(Entries for locating elements and words)
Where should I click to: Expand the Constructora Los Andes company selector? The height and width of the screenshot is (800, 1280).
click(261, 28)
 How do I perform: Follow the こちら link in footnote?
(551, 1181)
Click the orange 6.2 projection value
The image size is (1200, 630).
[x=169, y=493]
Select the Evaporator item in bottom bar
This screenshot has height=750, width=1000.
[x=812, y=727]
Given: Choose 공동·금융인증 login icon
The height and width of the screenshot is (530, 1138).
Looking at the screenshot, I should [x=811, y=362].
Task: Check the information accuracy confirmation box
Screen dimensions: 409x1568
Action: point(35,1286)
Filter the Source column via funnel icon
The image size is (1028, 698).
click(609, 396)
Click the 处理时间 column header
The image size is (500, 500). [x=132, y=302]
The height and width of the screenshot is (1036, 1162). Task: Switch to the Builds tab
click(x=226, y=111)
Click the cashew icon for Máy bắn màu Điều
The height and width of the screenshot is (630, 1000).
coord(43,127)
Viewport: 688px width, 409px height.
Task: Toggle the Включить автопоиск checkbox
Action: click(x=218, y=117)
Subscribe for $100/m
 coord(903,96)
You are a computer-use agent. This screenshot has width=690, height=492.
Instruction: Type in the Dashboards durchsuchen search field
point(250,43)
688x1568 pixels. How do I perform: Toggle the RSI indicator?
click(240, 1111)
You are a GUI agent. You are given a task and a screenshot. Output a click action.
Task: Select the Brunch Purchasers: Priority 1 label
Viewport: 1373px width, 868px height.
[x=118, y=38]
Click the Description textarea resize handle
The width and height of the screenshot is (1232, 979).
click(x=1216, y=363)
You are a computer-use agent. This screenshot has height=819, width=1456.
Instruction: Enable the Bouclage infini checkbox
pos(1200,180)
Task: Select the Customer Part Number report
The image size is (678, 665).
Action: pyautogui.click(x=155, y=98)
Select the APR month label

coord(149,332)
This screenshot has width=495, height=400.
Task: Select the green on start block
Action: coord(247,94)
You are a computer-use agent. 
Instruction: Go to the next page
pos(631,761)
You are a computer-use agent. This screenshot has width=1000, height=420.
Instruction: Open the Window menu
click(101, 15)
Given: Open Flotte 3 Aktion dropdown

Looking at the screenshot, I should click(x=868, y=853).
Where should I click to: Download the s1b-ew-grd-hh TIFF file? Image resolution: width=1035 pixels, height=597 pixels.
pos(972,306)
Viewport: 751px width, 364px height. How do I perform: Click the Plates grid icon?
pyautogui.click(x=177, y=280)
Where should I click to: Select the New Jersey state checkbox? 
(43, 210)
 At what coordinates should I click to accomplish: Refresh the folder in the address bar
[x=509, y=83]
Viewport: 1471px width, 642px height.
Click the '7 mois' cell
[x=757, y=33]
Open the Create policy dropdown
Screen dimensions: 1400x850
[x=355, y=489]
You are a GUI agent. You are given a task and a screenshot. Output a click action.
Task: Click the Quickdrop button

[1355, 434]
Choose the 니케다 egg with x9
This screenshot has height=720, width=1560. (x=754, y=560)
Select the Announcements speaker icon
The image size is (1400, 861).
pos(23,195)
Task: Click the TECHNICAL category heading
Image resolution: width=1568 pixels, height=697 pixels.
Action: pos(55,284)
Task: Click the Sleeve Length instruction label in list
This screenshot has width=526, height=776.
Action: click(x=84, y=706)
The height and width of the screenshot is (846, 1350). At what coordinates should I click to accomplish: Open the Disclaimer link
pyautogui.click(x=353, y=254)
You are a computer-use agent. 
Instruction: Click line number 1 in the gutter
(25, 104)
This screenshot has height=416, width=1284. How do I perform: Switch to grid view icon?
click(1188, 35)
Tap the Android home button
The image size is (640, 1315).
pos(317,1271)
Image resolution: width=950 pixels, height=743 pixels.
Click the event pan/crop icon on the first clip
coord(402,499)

*Stated exercise*: Format the data above as a Markdown table with two columns, Row and Line, giving each non-blank line its own numbered row and skipping blank lines.

*Response for this exercise*:
| Row | Line |
|---|---|
| 1 | Where should I click to: Expand the Constructora Los Andes company selector? The height and width of the screenshot is (800, 1280). |
| 2 | click(261, 28) |
| 3 |  How do I perform: Follow the こちら link in footnote? |
| 4 | (551, 1181) |
| 5 | Click the orange 6.2 projection value |
| 6 | The image size is (1200, 630). |
| 7 | [x=169, y=493] |
| 8 | Select the Evaporator item in bottom bar |
| 9 | This screenshot has height=750, width=1000. |
| 10 | [x=812, y=727] |
| 11 | Given: Choose 공동·금융인증 login icon |
| 12 | The height and width of the screenshot is (530, 1138). |
| 13 | Looking at the screenshot, I should [x=811, y=362]. |
| 14 | Task: Check the information accuracy confirmation box |
| 15 | Screen dimensions: 409x1568 |
| 16 | Action: point(35,1286) |
| 17 | Filter the Source column via funnel icon |
| 18 | The image size is (1028, 698). |
| 19 | click(609, 396) |
| 20 | Click the 处理时间 column header |
| 21 | The image size is (500, 500). [x=132, y=302] |
| 22 | The height and width of the screenshot is (1036, 1162). Task: Switch to the Builds tab |
| 23 | click(x=226, y=111) |
| 24 | Click the cashew icon for Máy bắn màu Điều |
| 25 | The height and width of the screenshot is (630, 1000). |
| 26 | coord(43,127) |
| 27 | Viewport: 688px width, 409px height. |
| 28 | Task: Toggle the Включить автопоиск checkbox |
| 29 | Action: click(x=218, y=117) |
| 30 | Subscribe for $100/m |
| 31 |  coord(903,96) |
| 32 | You are a computer-use agent. This screenshot has width=690, height=492. |
| 33 | Instruction: Type in the Dashboards durchsuchen search field |
| 34 | point(250,43) |
| 35 | 688x1568 pixels. How do I perform: Toggle the RSI indicator? |
| 36 | click(240, 1111) |
| 37 | You are a GUI agent. You are given a task and a screenshot. Output a click action. |
| 38 | Task: Select the Brunch Purchasers: Priority 1 label |
| 39 | Viewport: 1373px width, 868px height. |
| 40 | [x=118, y=38] |
| 41 | Click the Description textarea resize handle |
| 42 | The width and height of the screenshot is (1232, 979). |
| 43 | click(x=1216, y=363) |
| 44 | You are a computer-use agent. This screenshot has height=819, width=1456. |
| 45 | Instruction: Enable the Bouclage infini checkbox |
| 46 | pos(1200,180) |
| 47 | Task: Select the Customer Part Number report |
| 48 | The image size is (678, 665). |
| 49 | Action: pyautogui.click(x=155, y=98) |
| 50 | Select the APR month label |
| 51 | coord(149,332) |
| 52 | This screenshot has width=495, height=400. |
| 53 | Task: Select the green on start block |
| 54 | Action: coord(247,94) |
| 55 | You are a computer-use agent.  |
| 56 | Instruction: Go to the next page |
| 57 | pos(631,761) |
| 58 | You are a computer-use agent. This screenshot has width=1000, height=420. |
| 59 | Instruction: Open the Window menu |
| 60 | click(101, 15) |
| 61 | Given: Open Flotte 3 Aktion dropdown |
| 62 | Looking at the screenshot, I should click(x=868, y=853). |
| 63 | Where should I click to: Download the s1b-ew-grd-hh TIFF file? Image resolution: width=1035 pixels, height=597 pixels. |
| 64 | pos(972,306) |
| 65 | Viewport: 751px width, 364px height. How do I perform: Click the Plates grid icon? |
| 66 | pyautogui.click(x=177, y=280) |
| 67 | Where should I click to: Select the New Jersey state checkbox?  |
| 68 | (43, 210) |
| 69 |  At what coordinates should I click to accomplish: Refresh the folder in the address bar |
| 70 | [x=509, y=83] |
| 71 | Viewport: 1471px width, 642px height. |
| 72 | Click the '7 mois' cell |
| 73 | [x=757, y=33] |
| 74 | Open the Create policy dropdown |
| 75 | Screen dimensions: 1400x850 |
| 76 | [x=355, y=489] |
| 77 | You are a GUI agent. You are given a task and a screenshot. Output a click action. |
| 78 | Task: Click the Quickdrop button |
| 79 | [1355, 434] |
| 80 | Choose the 니케다 egg with x9 |
| 81 | This screenshot has height=720, width=1560. (x=754, y=560) |
| 82 | Select the Announcements speaker icon |
| 83 | The image size is (1400, 861). |
| 84 | pos(23,195) |
| 85 | Task: Click the TECHNICAL category heading |
| 86 | Image resolution: width=1568 pixels, height=697 pixels. |
| 87 | Action: pos(55,284) |
| 88 | Task: Click the Sleeve Length instruction label in list |
| 89 | This screenshot has width=526, height=776. |
| 90 | Action: click(x=84, y=706) |
| 91 | The height and width of the screenshot is (846, 1350). At what coordinates should I click to accomplish: Open the Disclaimer link |
| 92 | pyautogui.click(x=353, y=254) |
| 93 | You are a computer-use agent.  |
| 94 | Instruction: Click line number 1 in the gutter |
| 95 | (25, 104) |
| 96 | This screenshot has height=416, width=1284. How do I perform: Switch to grid view icon? |
| 97 | click(1188, 35) |
| 98 | Tap the Android home button |
| 99 | The image size is (640, 1315). |
| 100 | pos(317,1271) |
| 101 | Image resolution: width=950 pixels, height=743 pixels. |
| 102 | Click the event pan/crop icon on the first clip |
| 103 | coord(402,499) |